L’Unione Europea ha raggiunto un accordo cruciale con gli Stati Uniti: a partire dal 1° agosto 2025, entrerà in vigore un dazio doganale medio del 15% su tutte le merci europee esportate oltreoceano. La misura, definita “necessaria” per scongiurare una guerra commerciale transatlantica, rappresenta un compromesso tra lo zero auspicato da Bruxelles e il 30% minacciato da Washington in assenza di intesa.
Dazi USA al 15%: accordo tra UE e Washington salva l’export ma pesa su imprese e settori strategici italiani
Secondo quanto dichiarato dalla Commissione e condiviso dalla premier italiana Giorgia Meloni, l’obiettivo prioritario è stato quello di garantire certezza e stabilità economica in un contesto globale già instabile. Ma per le imprese italiane, il prezzo da pagare è elevato: tra 8 e 10 miliardi di euro di impatto stimato sull’export nazionale per il solo 2025, aggravato da una svalutazione del dollaro che ha già perso oltre il 13% del valore sull’euro dall’inizio della presidenza Trump.
Il nuovo dazio del 15% sostituisce le tariffe precedenti su quasi tutte le categorie merceologiche. Per alcuni settori, come l’automotive – finora colpito da una tariffa del 27,5% – si traduce in un beneficio netto. Per altri, invece, la situazione resta critica: l’acciaio e l’alluminio restano soggetti a dazi del 50%, mentre il settore farmaceutico è ancora oggetto di trattativa.
La reazione di Confcommercio è di cauto realismo. Il vicepresidente Riccardo Garosci, intervenuto in un incontro con il ministro degli Esteri Antonio Tajani, ha definito l’intesa “un passo avanti importante” perché elimina l’incertezza. Ma ha chiesto sostegni immediati per le imprese colpite, soprattutto nei settori più esposti come food & beverage, moda e macchinari. Secondo una nota congiunta di Aice e Confcommercio Milano-Lombardia, il dazio medio effettivo – considerando anche il cambio valutario – potrebbe arrivare a un 21% complessivo.
Il ministro Tajani ha ribadito che il governo italiano ha ottenuto “la migliore intesa possibile in un quadro negoziale difficile”, ma ha anche annunciato un lavoro con Bruxelles per progettare sostegni strutturali alle imprese, anche attraverso un possibile meccanismo europeo di compensazione.

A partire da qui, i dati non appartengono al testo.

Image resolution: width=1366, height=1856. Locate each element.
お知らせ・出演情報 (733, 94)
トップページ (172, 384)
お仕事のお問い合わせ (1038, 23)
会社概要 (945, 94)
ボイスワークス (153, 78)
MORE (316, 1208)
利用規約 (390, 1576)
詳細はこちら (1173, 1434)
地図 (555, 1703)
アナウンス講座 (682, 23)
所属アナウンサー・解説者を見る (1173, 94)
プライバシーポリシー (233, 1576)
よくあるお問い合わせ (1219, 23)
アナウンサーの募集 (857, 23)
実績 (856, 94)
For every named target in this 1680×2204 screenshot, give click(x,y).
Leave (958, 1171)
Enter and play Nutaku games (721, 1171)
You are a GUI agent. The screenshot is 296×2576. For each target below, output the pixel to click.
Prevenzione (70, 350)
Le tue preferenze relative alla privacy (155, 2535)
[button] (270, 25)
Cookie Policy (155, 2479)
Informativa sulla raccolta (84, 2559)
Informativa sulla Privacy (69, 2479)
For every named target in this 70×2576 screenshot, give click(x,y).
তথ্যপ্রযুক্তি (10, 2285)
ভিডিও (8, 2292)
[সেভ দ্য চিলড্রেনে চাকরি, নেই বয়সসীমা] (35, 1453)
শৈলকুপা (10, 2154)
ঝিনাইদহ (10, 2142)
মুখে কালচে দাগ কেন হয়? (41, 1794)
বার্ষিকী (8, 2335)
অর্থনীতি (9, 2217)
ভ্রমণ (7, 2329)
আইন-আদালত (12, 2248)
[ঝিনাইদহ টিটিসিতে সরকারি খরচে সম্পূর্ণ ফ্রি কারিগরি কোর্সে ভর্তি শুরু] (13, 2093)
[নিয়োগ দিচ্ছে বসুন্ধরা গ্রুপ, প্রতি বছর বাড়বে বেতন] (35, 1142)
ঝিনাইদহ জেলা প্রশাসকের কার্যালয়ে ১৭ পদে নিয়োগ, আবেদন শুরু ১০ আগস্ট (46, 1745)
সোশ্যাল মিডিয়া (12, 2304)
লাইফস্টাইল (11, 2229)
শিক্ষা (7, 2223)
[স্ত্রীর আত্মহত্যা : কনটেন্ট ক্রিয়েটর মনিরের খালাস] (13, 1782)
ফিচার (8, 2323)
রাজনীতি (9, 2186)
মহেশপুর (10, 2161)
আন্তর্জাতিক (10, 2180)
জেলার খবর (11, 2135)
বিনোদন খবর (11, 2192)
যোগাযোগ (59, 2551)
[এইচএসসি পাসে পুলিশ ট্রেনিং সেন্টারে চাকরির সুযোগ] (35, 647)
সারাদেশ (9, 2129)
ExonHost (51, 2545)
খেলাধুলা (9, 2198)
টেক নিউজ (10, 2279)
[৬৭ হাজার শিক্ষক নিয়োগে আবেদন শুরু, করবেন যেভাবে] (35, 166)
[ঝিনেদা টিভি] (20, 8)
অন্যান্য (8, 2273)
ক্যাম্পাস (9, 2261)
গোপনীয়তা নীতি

Particolarmente allarmante è il quadro delineato dall’Unione Italiana Vini (UIV). Secondo il presidente Lamberto Frescobaldi, il dazio del 15% sui vini italiani porterà a una perdita di 317 milioni di euro in 12 mesi, con un’esposizione drammatica per denominazioni come Moscato d’Asti, Pinot Grigio, Chianti Classico, Brunello di Montalcino e Prosecco. Il rischio, secondo UIV, è che il prezzo finale al consumatore negli Stati Uniti subisca aumenti fino al 186%, compromettendo la competitività di un settore che da solo vale oltre 1,3 miliardi di euro in export verso gli USA.
L’accordo prevede anche impegni collaterali da parte europea:
- 750 miliardi di dollari in acquisti di energia dagli USA;
- 600 miliardi di dollari in nuovi investimenti in territorio americano;
- Ampi acquisti di sistemi di difesa;
- Esclusione delle multinazionali USA dalla global minimum tax stabilita in sede G7.
Da Addis Abeba, la presidente del Consiglio Giorgia Meloni ha dichiarato che “l’Europa non può più perdere tempo” e ha chiesto un’accelerazione sulle semplificazioni, sul rafforzamento del mercato unico e sulla mobilitazione del risparmio attraverso l’Unione dei mercati dei capitali. A livello italiano, ha invocato “la piena attuazione del PNRR e misure fiscali per sostenere la competitività”.